Roku wants in on the clean room conversation.
The streaming TV platform announced its proprietary clean room offering on Tuesday, with agency partners including Omnicom Media Group, Horizon Media and dentsu. The product was built on Snowflake’s media and ad tech cloud data infrastructure.
The timing is no coincidence. Roku is introducing its clean room now because it’s part of a new set of offerings the company plans to test with major advertisers during the TV upfronts next month.
Roku’s clean room is analogous to other walled garden varieties, such as Google’s Ads Data Hub. An advertiser can bring its own data to Roku and combine it with the platform’s first-party data to measure and target campaigns, but without either side exposing its customer data to the other. Also similar to Ads Data Hub, the Roku clean room creates audience segments that can only be targeted with its own DSP (Roku’s OneView, the former dataxu business).
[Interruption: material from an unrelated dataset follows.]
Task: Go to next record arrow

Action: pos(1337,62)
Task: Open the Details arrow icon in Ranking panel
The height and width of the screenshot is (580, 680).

“Clean rooms are the wave of the future,” said Louqman Parampath, Roku’s VP of product management.
The output of a clean room can support other offerings that are on the market now, he said.
Foursquare, for instance, is a measurement and data partner in the new Roku clean room, and it can overlay its first-party location data with Roku’s data set to, say, target households in a certain area that stream sports programs or have a man between the ages of 25 and 45 years old in the house. Foursquare knows mobile location, but Roku can bring behavioral and basic demographic info.
A Roku-to-Foursquare audience match is already feasible without the clean room, but within a clean room there’s much more complex tracking that can be layered into the campaign, Parampath said.
An advertiser can match Roku and Foursquare data to boil down an anonymized audience segment in an area that meets its target requirements and later target that segment on Roku.
But that’s a one-and-done action item. If the advertiser wants to do the same thing next year, it needs to resync its data and create another list for what will likely be a similar but non-identical segment.
In a clean room environment, that same audience can be tracked and maintained over time to answer questions such as how many of those original users eventually converted or whether ads served against certain shows eventually led to sales. Advertisers can learn what kind of streaming content triggers transactions.
This is helpful for advertisers because a typical Roku ad buy can’t be sliced and diced by the actual content a viewer saw.
The purpose of Roku’s clean room is to serve as “more of a macro planning tool” than a data onboarding and matching service that ingests first-party data and spits out audiences, Parampath said.
But there’s another reason clean rooms are becoming the next big thing. They provide the privacy-compliant model advertisers and media companies must adopt for consumer and regulatory reasons, he said.
The kind of data matching and ad tracking Roku can enable through its DSP based on multiple first-party data sets would already be illegal in Europe under the GDPR if it didn’t have privacy compliance measures in place. (The only way to use Google ad server data in the EU is through Ads Data Hub).
The Roku clean room is still in the early stages, but it figures into Roku’s long-term plans for advertising, Parampath said.
Right now, Roku’s clean room services are focused on syncing its data with advertiser data, but other data providers will be incorporated down the line, he said.
Beyond the Foursquare use case, Kroger also has a unique data partnership with Roku to attribute campaigns based on store sales by matching Roku’s user base to Kroger’s rewards program shoppers. Eventually, he said, a partnership like that could be centralized on the clean room platform.
And although its clean room isn’t a Nielsen alternative per se – many advertisers and broadcasters are testing new currencies or ways to measure TV campaigns – it fits neatly into the trend of new TV attribution soutions.
“More and more measurement will happen through interfaces like these,” Parampath said.